• _Description of the task_: Please return everything in the records below, from the line containing "Task: Click the orange It works! banner" down to the last line, word for word.

• _Listing_:
.....
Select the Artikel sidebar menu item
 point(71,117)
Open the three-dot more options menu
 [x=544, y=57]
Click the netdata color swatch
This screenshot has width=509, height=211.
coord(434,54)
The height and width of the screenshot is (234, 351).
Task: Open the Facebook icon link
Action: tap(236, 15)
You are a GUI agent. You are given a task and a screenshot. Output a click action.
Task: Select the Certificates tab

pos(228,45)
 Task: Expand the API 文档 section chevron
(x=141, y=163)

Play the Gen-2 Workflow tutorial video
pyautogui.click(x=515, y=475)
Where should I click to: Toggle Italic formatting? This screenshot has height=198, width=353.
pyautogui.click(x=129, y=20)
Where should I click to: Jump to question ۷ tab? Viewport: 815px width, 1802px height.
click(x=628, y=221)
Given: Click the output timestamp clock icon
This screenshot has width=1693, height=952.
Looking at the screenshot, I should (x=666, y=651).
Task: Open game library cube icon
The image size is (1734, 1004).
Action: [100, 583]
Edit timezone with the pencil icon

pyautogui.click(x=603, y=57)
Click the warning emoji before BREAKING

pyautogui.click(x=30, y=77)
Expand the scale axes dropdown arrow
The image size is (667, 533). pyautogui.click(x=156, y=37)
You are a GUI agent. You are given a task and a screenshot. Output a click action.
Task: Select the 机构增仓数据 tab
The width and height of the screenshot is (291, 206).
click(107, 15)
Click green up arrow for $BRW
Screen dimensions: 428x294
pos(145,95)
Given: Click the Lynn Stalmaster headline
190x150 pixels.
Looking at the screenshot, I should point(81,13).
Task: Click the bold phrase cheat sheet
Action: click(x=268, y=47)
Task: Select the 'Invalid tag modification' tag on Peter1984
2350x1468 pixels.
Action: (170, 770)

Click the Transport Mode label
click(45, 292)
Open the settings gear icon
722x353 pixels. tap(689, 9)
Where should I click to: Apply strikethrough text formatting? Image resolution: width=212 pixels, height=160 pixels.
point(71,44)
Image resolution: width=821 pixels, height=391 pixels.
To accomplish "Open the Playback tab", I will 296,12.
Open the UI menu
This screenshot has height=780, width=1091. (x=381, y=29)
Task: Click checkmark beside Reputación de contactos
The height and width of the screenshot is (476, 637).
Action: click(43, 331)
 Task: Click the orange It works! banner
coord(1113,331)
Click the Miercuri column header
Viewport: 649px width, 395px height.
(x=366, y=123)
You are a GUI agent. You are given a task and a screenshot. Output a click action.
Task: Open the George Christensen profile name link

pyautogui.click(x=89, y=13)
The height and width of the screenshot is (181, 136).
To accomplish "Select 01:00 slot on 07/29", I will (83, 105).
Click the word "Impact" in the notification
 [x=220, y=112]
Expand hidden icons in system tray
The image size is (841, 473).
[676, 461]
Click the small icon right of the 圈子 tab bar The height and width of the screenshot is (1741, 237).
.....
• _Result_:
 Task: Click the orange It works! banner
coord(1113,331)
Click the Miercuri column header
Viewport: 649px width, 395px height.
(x=366, y=123)
You are a GUI agent. You are given a task and a screenshot. Output a click action.
Task: Open the George Christensen profile name link

pyautogui.click(x=89, y=13)
The height and width of the screenshot is (181, 136).
To accomplish "Select 01:00 slot on 07/29", I will (83, 105).
Click the word "Impact" in the notification
 [x=220, y=112]
Expand hidden icons in system tray
The image size is (841, 473).
[676, 461]
Click the small icon right of the 圈子 tab bar The height and width of the screenshot is (1741, 237).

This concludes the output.